SELECT a.name, SUM(total_amt_usd) total_spent, 
     CASE WHEN SUM(total_amt_usd) > 200000 THEN 'top'
     WHEN  SUM(total_amt_usd) > 100000 THEN 'middle'
     ELSE 'low' END AS customer_level
FROM orders o
JOIN accounts a
ON o.account_id = a.id
WHERE occurred_at > '2015-12-31' 
GROUP BY 1
ORDER BY 2 DESC;

Date_Trunc and DATE_PART functions

SELECT DATE_TRUNC('month', o.occurred_at) ord_date, SUM(o.gloss_amt_usd) tot_spent
FROM orders o 
JOIN accounts a
ON a.id = o.account_id
WHERE a.name = 'Walmart'
GROUP BY 1
ORDER BY 2 DESC
LIMIT 1;



SELECT DATE_PART('year', occurred_at) ord_year,  SUM(total_amt_usd) total_spent
 FROM orders
 GROUP BY 1
 ORDER BY 2 DESC;


case query:

select case
when condition1 then ''
when condition2 then '' end
from table1;



select case
when condition* then case when condition1 then ''
                     case when condition2 then '' end
then
else '' end
from table1



select case
when a+b>c then
case 
when a=b and b=c then 'Equilateral'
when a=b or b=c or a=c then 'Isosceles'
when a!=b and b!=c then 'Scalene' end
else 'Not A Triangle' end

from triangles;

SET @number = 21;

SELECT REPEAT('* ', @number := @number - 1) FROM information_schema.tables WHERE @number > 0;

Wednesday, April 1, 2020

Big Data EcoSystem and Spark


Parallel programing: multiple CPU's but one Memory- Shared Memory.

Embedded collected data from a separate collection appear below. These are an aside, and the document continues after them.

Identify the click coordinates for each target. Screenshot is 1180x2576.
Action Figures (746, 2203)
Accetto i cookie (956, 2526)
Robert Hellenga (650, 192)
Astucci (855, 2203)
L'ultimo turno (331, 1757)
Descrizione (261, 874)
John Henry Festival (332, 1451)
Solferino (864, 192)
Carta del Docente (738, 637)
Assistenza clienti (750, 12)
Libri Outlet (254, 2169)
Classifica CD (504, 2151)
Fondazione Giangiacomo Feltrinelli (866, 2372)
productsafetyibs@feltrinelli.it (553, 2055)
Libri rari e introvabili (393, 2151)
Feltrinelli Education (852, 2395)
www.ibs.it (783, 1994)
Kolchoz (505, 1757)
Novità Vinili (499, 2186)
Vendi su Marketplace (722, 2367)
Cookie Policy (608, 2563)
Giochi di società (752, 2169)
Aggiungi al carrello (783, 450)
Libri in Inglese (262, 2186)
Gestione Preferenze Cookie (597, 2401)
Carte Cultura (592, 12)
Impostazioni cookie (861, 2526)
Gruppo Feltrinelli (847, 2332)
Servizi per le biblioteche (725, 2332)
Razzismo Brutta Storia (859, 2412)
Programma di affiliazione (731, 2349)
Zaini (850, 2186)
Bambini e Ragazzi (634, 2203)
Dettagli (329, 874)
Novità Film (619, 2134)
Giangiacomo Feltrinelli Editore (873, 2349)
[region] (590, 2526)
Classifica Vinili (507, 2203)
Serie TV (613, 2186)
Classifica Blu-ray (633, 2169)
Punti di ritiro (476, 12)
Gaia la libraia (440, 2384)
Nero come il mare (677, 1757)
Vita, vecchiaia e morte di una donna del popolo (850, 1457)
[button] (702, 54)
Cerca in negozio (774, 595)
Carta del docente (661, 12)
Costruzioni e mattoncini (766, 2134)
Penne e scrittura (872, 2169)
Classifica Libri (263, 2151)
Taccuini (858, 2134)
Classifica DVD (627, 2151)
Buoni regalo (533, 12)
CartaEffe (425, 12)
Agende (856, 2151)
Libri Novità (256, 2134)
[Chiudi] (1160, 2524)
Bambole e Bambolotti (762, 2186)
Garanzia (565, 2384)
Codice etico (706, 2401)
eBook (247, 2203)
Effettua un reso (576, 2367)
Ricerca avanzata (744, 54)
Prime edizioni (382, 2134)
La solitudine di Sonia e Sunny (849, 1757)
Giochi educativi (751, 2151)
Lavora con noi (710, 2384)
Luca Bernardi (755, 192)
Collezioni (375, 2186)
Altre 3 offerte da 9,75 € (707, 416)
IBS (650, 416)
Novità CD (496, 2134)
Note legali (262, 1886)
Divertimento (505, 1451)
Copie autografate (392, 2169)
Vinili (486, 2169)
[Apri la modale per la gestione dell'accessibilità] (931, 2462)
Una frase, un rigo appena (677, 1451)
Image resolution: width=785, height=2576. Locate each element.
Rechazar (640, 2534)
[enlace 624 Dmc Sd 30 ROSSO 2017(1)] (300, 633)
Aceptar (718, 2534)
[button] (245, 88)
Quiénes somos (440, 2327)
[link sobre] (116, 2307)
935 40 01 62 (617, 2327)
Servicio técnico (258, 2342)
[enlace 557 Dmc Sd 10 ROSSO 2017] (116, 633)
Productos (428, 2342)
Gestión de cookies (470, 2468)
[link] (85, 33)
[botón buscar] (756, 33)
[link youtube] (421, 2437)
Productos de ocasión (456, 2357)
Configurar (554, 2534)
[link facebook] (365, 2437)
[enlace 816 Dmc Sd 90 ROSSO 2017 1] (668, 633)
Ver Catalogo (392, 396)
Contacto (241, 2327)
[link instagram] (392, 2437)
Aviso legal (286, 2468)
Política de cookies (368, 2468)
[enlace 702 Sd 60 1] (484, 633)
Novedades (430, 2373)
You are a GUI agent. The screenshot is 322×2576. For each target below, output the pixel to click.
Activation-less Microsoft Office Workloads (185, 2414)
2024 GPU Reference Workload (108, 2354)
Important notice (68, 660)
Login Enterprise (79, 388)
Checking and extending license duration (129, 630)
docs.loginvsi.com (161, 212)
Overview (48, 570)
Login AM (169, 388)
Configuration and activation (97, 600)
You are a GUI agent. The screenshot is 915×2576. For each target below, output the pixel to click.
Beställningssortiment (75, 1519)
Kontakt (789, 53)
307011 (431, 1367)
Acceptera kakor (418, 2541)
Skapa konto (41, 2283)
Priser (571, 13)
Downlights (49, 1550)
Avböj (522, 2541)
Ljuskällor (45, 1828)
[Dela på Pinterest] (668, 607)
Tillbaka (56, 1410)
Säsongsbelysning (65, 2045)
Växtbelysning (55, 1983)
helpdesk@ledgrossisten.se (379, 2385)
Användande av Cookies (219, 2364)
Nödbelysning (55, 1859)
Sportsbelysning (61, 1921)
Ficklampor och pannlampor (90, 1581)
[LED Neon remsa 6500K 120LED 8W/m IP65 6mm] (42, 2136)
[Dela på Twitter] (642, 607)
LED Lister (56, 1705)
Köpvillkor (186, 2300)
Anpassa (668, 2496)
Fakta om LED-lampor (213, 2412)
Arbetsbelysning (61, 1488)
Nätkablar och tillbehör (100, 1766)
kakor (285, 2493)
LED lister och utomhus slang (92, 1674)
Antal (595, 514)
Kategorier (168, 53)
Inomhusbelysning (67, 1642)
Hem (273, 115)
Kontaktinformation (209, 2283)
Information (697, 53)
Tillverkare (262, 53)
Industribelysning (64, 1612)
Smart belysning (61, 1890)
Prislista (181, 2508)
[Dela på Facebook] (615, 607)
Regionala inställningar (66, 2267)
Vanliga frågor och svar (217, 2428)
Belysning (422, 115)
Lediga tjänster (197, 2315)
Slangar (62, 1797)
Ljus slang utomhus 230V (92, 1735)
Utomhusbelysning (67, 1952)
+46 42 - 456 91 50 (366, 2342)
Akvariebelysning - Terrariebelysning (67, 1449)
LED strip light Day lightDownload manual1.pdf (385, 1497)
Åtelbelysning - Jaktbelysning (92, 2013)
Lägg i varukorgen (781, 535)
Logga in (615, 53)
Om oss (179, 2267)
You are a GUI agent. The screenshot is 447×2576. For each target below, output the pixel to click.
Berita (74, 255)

Distributed Programming: Each node with it's own Memory and CUP.

Limitations: We can write all the big data programs with Java, Python but we run into out of memory issues or takes longer time to process.


MapReduce is a programming technique, hadoop MapReduce is a specific implementation of programing technique.

It has 3 stages.

Map: Where it reads the data and converts to Key, value pairs
example: (song1, 1), (song2, 1), (song1, 1)

Shuffle: It collects data with same keys and forms groups.

Group1
(song1,1)
(song1,1)

Group2
(song2,1)

Reduce:

(song1, 2)
(song2,1)




1) Spark is crucial to process huge volumes of data sets faster with in memory compute model.

Programming: High level API's

1) Data Frames
2) SPARK SQL

Low level:

RDD- Resilient distributed data set which is fault tolerant.



A) Data wrangling using Functional Programming Language.


Python is procedural language, so very slow if write spark code in python.

hence they implemented pySpark with high level API's.


Lazy evaluation is introduced to avoid out of memory issues while copying the input data to each function.

DAG: Directed Acyclic Graph: Make sure we can procrastinate/postpone some actions till last minute.

Dag contains multiple kind of map functions.

These multi step combos called stages

Instead of defining a new def() to convert a string to lowercase using str.lower, instead the Anonymous functions are used using Lambda.

Maps:
In Spark, maps take data as input and then transform that data with whatever function you put in the map. They are like directions for the data telling how each input should get to the output.

distributed_song_log.map(convert_song_to_lowercase).collect()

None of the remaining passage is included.